The degradation of battery performance is caused by both external factors (such as temperature, stress, and charging-discharging method) and internal factors (such as loss of lithium-ion, loss of active materials, and decomposition of electrolyte). Most of the current SOH estimation methods treat batteries as a black box for empirical fitting, overlooking the actual electrochemical meaning of the parameters. Therefore, an accurate aging evaluation algorithm, i.e., in situ operando characterization, must be based on comprehensive understanding of the internal aging mechanisms of Lithium-ion batteries.
Laisuo et al. have employed in operando energy dispersive X-ray diffraction (ED-XRD) measurements to monitor the evolution of LiCoO2 crystal structure during cycling [62]. The measurement process is illustrated in Figure 7a,b. The first charge-discharge cycle of the pristine and Poly (3,4-ethylenedioxythiophene) (PEDOT)-coated LiCoO2 electrode, and the lower intensity is represented by blue, and the higher intensity is red. It is shown that the structural evolutions are different between the two electrodes during cycling, which in turn confirms that ED-XRD is a powerful technique to investigate the mechanical behavior and the structure change of battery electrodes during cycling, and it can better explain the capacity fading caused by changes in the internal structure during cycling without destructive methods.
Operando transmission X-ray microscopy (TXM) has also been employed to visualize the morphological evolution of the electrodes. Laisuo et al. monitored LiCoO2 electrodes during the over-lithiation test [63]. The discharge curve of LiCoO2 electrodes at a C/2 rate is shown in Figure 7c. The images corresponding to five representative points on the curve are displayed as P1–P5. It is shown that during the over-lithiation, LiCoO2 particles and agglomerates are broken and eventually pulverized. Overall, larger particles showed stronger resistance to cracking, remained intact during most of the charging process and only started to crack at the end of the over-lithiation process. On the other hand, small particles fractured early. This example shows how in situ techniques help to improve understanding of the electro-chemo-mechanical behavior of electrodes during cycling and provides an easy way to estimate the SOH of lithium-ion batteries without destroying the batteries.

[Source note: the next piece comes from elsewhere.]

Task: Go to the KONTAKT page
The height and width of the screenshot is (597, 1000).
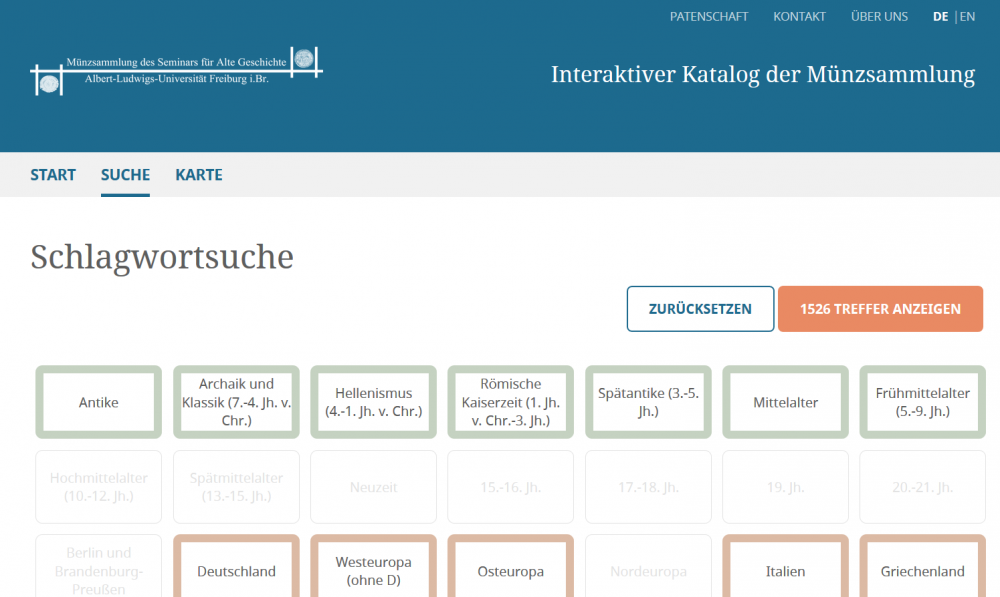Action: (x=799, y=16)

3. Disassembly-Based Analysis

Post-mortem analysis is a method to realize research of aging mechanisms by observation and analyzation of internal materials in the aged batteries which was disassembled in a particular environment (mostly in a glove box filled with inert gas). The first step of the battery disassemble method is to make sure the environment is safe and not contaminated. Several aspects should be paid attention to: (1) in order to avoid internal short circuits as well as other factors which influenced safety during the opening process, non-destructive testing techniques such as X-ray computed tomography should be used before opening the battery, and X-rays should also be used to determine the optimal cutting position; (2) disassembly should be carried out in a sealed well-operating environment which is filled full of inert gas and appropriate humidity to make sure safe and non-polluting disassembly. In general, it is common to use an argon-filled glove box; (3) avoid contact between the internal components of the battery to avoid cross-contamination during battery disassembly. Dimethyl carbonate, Diethyl carbonate or ethyl dimethyl carbonate are used to wash the samples from the disassembled cells before analysis. On the basis of physical and chemical analysis, the autopsy can be divided into morphological analysis, component analysis and structural analysis.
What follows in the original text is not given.